Denn auch wenn wir hier nicht als Gewerkschaft auftreten: Wir gehen mit euch auf die Straßeund sind an eurer Seite, beim Warnstreik, beim Klimastreik, beim Generalstreik. Und wir setzen auf euch beim nächsten Protest gegen die AfD, gegen Reaktionäre oder wenn die bürgerlicheMitte dem Sterben im Mittelmeer nicht nur zusieht, sondern es noch befeuert.

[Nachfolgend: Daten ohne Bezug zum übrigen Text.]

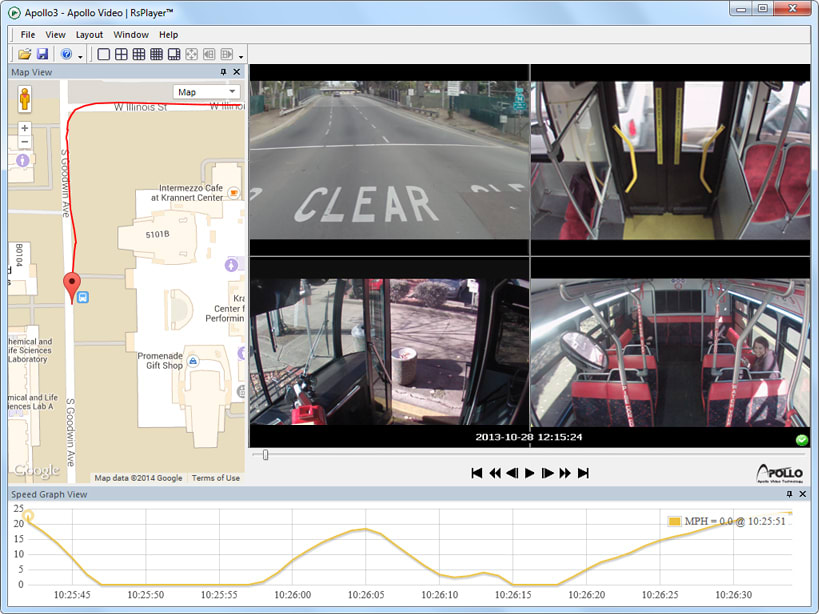819x614 pixels.
Task: Click the Help question mark icon
Action: (67, 52)
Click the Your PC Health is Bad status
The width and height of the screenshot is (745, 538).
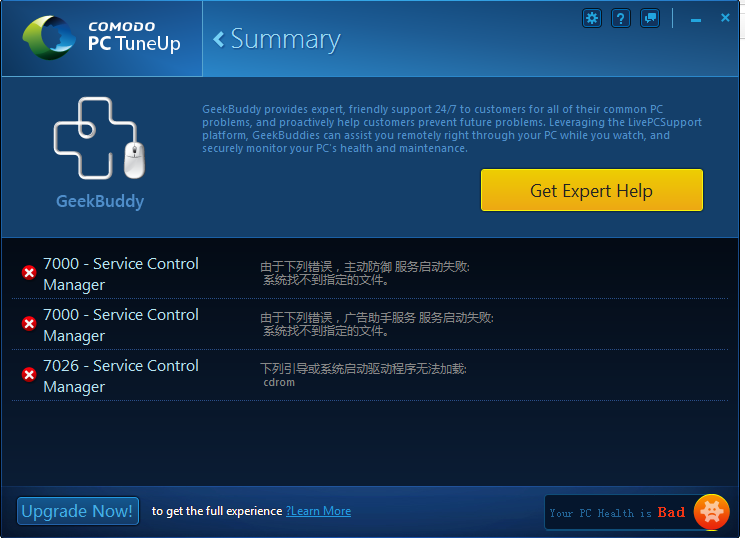coord(617,513)
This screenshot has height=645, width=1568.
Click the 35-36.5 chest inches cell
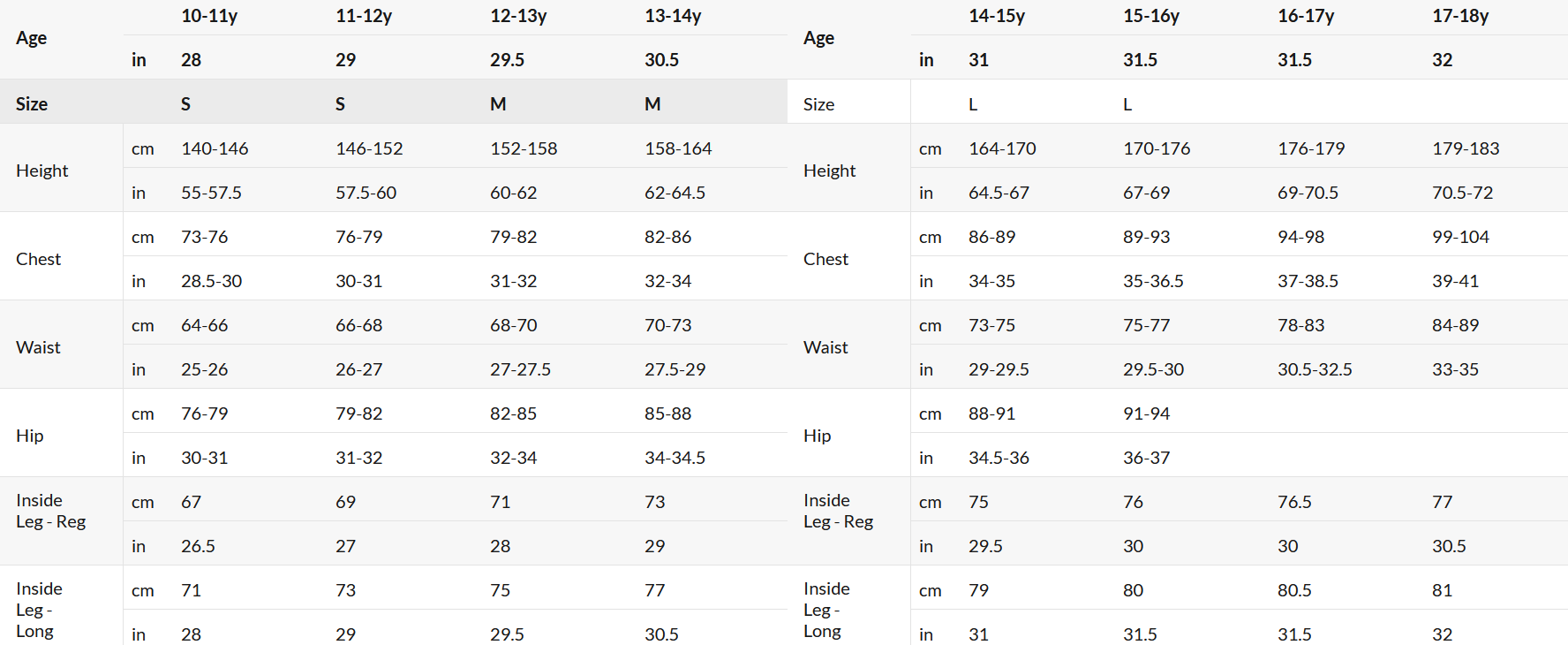[1153, 281]
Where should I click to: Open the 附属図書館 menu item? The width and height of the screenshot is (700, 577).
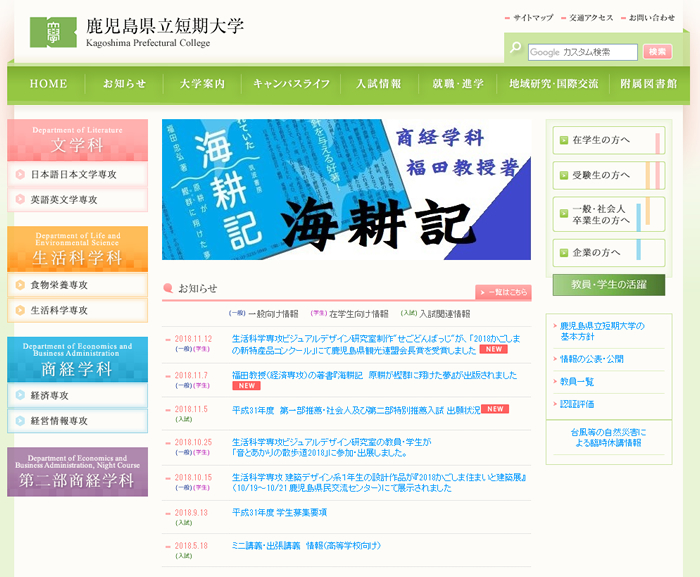pos(648,84)
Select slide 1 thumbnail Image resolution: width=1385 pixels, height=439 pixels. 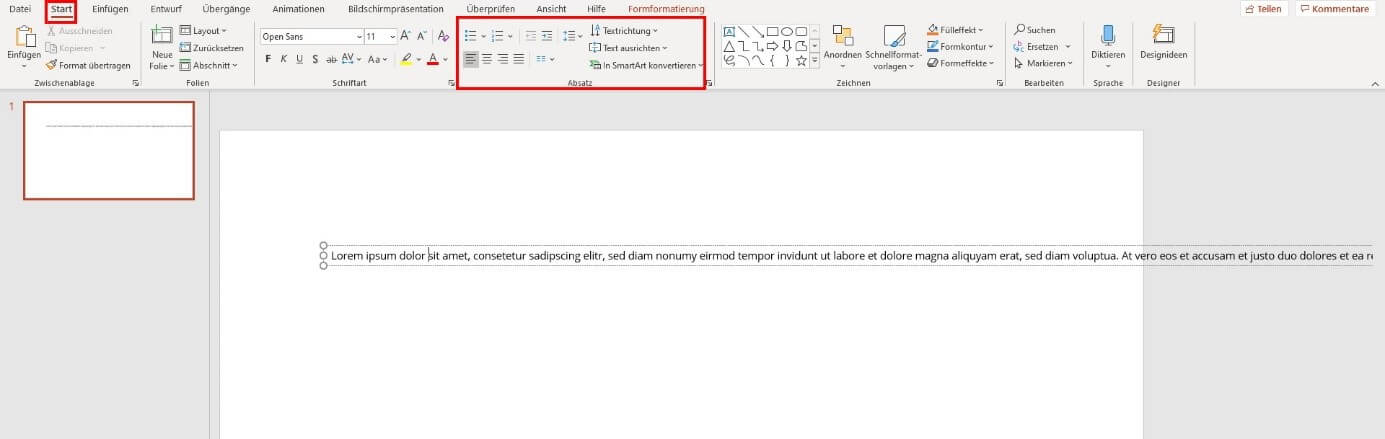click(109, 150)
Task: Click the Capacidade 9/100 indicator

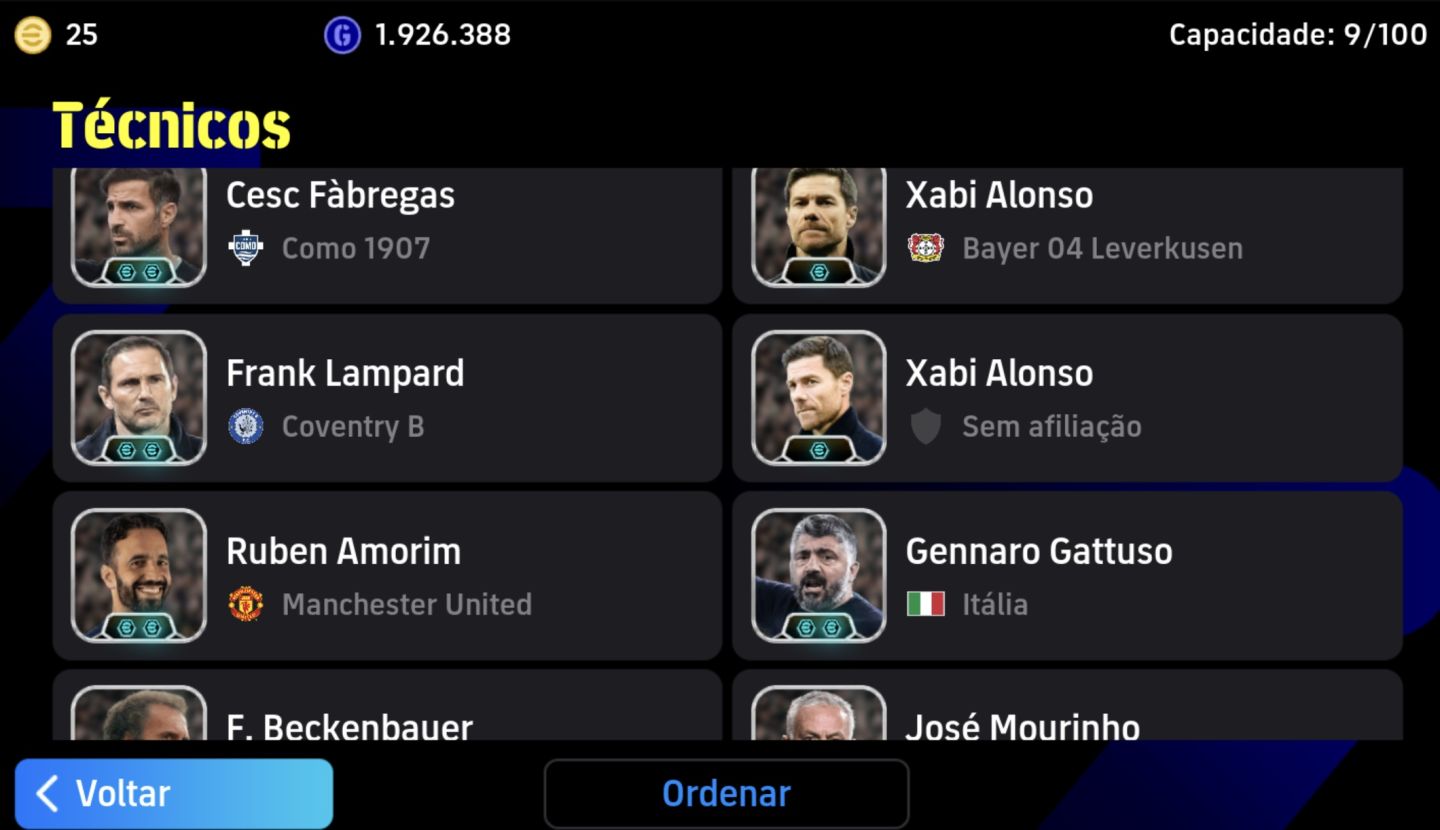Action: pyautogui.click(x=1298, y=35)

Setzen wir gemeinsam ein Zeichen für eine von Arbeitszwang, Ausbeutung und Ausgrenzung befreite Gesellschaft. Und verdammt noch mal: natürlich für die Arbeitszeitverkürzung in allen Branchen. Setzen wir gemeinsam ein Zeichen für eine Bewegung, die den Klimawandel endlich konsequent bekämpft und die Voraussetzungen schafft, mit den schon jetzt spürbaren Folgen
vernünftig und solidarisch umzugehen.
Ein weiterer guter Anlass gegen den kapitalistischen Autowahn zu kämpfen sind die Aktionstage gegen die Tesla-Fabrik bei Berlin. Kommt mit uns im Mai nach Brandenburg -Disrupt Tesla!
Erkämpfen wir Mobilität für alle und gute Arbeitsbedingungen für die Beschäftigten im ÖPNV!
Für das Klima und gegen den Kapitalismus, der es zerstört! Es geht ums Ganze!